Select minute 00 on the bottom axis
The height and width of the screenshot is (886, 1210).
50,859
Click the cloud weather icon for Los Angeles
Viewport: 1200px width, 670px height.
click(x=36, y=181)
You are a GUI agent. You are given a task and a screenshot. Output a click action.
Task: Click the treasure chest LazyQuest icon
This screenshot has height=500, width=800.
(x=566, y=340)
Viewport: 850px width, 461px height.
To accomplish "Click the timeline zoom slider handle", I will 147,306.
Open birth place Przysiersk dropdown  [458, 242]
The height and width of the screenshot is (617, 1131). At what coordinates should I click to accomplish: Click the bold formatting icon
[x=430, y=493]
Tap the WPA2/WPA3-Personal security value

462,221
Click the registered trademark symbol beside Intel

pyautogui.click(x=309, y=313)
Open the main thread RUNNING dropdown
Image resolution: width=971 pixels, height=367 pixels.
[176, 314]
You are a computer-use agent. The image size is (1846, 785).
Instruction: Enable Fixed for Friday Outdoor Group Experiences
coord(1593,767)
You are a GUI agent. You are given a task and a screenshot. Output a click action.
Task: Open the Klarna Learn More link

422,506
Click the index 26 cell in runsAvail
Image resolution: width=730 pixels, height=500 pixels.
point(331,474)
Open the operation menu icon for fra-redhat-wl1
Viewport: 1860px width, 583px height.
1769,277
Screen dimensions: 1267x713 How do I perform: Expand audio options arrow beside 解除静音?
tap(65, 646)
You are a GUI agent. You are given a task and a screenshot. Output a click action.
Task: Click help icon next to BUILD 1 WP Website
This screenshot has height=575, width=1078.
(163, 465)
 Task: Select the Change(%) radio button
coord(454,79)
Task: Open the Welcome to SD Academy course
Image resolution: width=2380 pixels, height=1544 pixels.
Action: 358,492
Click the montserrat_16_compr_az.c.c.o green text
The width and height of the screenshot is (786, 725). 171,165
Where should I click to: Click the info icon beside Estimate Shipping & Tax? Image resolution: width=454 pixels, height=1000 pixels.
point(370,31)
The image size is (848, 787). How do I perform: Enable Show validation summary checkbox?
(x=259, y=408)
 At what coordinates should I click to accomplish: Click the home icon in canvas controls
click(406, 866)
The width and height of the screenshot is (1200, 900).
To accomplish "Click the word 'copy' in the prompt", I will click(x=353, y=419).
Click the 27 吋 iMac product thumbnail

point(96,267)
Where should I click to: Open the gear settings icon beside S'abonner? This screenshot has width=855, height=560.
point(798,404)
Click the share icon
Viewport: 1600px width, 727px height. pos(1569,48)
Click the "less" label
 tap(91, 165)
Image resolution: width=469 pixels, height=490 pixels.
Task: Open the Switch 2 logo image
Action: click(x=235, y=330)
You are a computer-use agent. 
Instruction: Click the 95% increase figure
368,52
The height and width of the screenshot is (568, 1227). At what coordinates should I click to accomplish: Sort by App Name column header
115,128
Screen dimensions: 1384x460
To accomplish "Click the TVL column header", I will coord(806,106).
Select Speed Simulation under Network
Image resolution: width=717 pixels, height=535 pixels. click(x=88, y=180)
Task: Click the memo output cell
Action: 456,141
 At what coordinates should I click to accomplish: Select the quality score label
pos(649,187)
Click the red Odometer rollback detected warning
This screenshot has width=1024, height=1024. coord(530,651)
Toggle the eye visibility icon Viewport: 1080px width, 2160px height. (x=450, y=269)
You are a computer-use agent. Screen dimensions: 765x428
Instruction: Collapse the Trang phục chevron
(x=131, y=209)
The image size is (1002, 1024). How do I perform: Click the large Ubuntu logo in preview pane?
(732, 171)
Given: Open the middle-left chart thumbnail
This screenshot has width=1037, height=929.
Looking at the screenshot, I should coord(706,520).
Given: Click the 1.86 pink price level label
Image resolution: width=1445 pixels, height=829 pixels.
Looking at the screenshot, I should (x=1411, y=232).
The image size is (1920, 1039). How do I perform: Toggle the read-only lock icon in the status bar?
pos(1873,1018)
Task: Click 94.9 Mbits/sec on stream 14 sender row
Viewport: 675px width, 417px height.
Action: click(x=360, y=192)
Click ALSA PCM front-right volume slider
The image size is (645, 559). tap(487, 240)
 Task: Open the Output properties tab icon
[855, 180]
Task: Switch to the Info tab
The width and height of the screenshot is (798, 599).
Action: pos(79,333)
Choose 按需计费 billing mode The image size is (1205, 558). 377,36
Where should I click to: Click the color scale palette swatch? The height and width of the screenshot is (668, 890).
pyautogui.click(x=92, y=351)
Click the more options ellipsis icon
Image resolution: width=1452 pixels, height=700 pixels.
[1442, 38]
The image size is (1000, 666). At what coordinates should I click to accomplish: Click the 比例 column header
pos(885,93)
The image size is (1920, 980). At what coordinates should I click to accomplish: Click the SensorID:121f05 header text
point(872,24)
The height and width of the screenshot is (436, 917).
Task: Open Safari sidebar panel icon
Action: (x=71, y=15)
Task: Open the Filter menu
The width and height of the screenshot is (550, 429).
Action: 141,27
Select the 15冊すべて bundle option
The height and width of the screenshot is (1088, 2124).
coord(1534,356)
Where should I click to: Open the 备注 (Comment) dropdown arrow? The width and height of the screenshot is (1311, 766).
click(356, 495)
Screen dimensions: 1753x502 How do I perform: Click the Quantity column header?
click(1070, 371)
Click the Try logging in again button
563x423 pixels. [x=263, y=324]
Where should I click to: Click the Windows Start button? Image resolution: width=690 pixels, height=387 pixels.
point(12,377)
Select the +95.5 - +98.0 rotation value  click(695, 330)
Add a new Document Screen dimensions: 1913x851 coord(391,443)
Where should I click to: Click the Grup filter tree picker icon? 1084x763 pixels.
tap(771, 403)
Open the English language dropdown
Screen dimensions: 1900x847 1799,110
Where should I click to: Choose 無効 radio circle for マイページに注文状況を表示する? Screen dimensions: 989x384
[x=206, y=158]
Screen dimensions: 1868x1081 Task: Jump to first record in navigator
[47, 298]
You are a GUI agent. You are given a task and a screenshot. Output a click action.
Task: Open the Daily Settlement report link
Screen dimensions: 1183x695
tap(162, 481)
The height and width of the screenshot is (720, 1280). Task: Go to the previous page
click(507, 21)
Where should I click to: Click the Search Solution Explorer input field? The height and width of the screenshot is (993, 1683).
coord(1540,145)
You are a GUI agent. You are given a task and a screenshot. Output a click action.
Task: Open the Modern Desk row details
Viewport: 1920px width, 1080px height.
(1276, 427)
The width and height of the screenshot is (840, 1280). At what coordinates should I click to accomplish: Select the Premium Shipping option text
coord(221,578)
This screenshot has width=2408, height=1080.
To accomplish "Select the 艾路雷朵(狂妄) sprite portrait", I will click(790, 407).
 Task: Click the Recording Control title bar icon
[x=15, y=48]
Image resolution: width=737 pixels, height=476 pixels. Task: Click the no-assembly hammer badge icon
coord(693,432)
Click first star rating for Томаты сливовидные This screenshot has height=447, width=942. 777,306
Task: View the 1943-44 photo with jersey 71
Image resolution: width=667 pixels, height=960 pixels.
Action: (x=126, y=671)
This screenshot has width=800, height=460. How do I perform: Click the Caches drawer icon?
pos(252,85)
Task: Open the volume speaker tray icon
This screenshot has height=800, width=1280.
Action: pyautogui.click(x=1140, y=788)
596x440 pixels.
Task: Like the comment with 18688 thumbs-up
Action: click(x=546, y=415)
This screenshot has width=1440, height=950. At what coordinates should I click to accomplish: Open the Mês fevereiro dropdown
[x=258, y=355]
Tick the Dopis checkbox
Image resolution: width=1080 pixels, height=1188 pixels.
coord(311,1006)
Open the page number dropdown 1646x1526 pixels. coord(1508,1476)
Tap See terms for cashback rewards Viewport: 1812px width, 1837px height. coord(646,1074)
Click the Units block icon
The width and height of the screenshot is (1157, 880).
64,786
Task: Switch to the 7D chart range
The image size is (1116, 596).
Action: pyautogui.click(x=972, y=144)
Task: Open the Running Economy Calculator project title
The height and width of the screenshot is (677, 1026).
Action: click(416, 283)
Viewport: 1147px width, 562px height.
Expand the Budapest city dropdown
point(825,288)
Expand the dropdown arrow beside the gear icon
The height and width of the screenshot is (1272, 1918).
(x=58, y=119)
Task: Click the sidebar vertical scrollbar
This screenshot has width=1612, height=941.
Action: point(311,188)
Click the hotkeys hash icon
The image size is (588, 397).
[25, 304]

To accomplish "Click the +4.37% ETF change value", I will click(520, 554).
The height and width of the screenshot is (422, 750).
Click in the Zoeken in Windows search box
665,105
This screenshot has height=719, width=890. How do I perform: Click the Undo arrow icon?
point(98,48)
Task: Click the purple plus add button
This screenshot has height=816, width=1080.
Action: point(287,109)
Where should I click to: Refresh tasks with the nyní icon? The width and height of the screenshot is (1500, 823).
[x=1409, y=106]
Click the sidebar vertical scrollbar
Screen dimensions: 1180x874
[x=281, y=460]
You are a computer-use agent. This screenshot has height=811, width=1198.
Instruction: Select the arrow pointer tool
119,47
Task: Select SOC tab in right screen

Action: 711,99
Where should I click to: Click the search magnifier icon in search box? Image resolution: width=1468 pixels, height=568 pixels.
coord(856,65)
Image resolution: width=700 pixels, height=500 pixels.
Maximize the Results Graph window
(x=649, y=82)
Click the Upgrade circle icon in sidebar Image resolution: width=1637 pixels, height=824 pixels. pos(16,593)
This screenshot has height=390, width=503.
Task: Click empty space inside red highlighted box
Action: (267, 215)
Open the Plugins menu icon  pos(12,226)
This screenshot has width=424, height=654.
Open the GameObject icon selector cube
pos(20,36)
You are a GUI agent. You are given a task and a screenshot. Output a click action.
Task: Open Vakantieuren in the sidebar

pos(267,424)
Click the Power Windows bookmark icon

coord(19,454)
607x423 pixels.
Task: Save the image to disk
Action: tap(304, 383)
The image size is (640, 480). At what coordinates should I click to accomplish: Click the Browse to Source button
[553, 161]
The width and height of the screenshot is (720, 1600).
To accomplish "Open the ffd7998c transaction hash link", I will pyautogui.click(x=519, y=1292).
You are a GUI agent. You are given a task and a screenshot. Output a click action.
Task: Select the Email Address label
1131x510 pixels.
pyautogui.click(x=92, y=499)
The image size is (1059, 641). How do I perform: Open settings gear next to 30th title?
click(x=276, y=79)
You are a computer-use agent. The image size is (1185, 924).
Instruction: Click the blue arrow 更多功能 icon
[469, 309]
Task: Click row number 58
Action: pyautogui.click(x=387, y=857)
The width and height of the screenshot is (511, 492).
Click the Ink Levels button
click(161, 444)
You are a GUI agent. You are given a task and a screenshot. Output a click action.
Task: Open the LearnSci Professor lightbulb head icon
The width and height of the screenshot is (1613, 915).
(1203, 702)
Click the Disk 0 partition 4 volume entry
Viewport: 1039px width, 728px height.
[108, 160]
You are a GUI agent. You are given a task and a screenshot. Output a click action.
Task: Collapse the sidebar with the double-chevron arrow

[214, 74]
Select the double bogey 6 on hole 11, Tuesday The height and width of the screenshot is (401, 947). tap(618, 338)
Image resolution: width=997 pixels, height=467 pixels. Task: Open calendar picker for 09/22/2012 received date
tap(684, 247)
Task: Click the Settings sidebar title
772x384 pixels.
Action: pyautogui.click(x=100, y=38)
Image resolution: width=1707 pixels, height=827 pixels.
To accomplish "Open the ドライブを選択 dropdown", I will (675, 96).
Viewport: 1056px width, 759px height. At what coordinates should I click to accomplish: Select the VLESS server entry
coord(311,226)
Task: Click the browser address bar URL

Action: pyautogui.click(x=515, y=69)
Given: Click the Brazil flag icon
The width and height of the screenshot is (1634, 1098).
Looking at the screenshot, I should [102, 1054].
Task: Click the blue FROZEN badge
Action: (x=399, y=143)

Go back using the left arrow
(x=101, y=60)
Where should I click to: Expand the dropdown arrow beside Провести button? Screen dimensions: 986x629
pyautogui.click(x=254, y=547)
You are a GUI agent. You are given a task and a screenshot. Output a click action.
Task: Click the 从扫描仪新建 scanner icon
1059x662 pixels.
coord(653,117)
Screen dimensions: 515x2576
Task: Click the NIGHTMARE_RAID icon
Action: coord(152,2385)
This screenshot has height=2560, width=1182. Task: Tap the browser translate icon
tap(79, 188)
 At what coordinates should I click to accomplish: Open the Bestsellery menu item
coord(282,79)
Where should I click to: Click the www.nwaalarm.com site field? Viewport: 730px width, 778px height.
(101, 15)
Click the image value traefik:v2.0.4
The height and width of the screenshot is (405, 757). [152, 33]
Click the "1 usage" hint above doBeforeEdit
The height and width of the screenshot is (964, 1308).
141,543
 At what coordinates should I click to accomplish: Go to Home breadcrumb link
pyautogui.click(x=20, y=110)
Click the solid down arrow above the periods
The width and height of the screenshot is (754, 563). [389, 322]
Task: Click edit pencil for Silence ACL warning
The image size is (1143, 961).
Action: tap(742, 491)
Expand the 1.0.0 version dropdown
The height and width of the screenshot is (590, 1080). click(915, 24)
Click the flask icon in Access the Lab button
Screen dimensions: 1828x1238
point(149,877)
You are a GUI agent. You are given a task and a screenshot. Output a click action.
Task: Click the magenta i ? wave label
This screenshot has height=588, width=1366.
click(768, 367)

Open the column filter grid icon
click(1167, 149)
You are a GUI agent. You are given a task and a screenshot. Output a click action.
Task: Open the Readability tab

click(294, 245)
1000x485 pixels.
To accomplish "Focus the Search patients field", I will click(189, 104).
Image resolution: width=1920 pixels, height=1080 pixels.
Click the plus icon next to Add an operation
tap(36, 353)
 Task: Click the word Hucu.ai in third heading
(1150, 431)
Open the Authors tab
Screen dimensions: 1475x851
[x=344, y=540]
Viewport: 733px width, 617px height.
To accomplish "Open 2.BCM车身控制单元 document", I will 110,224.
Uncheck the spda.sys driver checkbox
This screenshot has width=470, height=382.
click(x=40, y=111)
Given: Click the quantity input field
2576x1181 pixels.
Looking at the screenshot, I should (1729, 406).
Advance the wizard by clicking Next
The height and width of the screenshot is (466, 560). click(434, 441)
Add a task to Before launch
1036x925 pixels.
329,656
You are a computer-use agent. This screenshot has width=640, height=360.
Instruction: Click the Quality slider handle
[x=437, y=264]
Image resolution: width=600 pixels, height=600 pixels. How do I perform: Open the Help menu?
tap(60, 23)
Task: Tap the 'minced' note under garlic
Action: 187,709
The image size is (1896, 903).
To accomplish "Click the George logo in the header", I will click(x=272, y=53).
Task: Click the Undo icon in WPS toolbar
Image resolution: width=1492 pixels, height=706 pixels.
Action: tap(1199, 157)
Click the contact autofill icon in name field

### TASK OBJECTIVE
Write down exactly the span of lines above from the one containing "This screenshot has width=1440, height=950." to the one containing "Task: Switch to the 7D chart range", both ends included.

### YOUR RESPONSE
This screenshot has width=1440, height=950. At what coordinates should I click to accomplish: Open the Mês fevereiro dropdown
[x=258, y=355]
Tick the Dopis checkbox
Image resolution: width=1080 pixels, height=1188 pixels.
coord(311,1006)
Open the page number dropdown 1646x1526 pixels. coord(1508,1476)
Tap See terms for cashback rewards Viewport: 1812px width, 1837px height. coord(646,1074)
Click the Units block icon
The width and height of the screenshot is (1157, 880).
64,786
Task: Switch to the 7D chart range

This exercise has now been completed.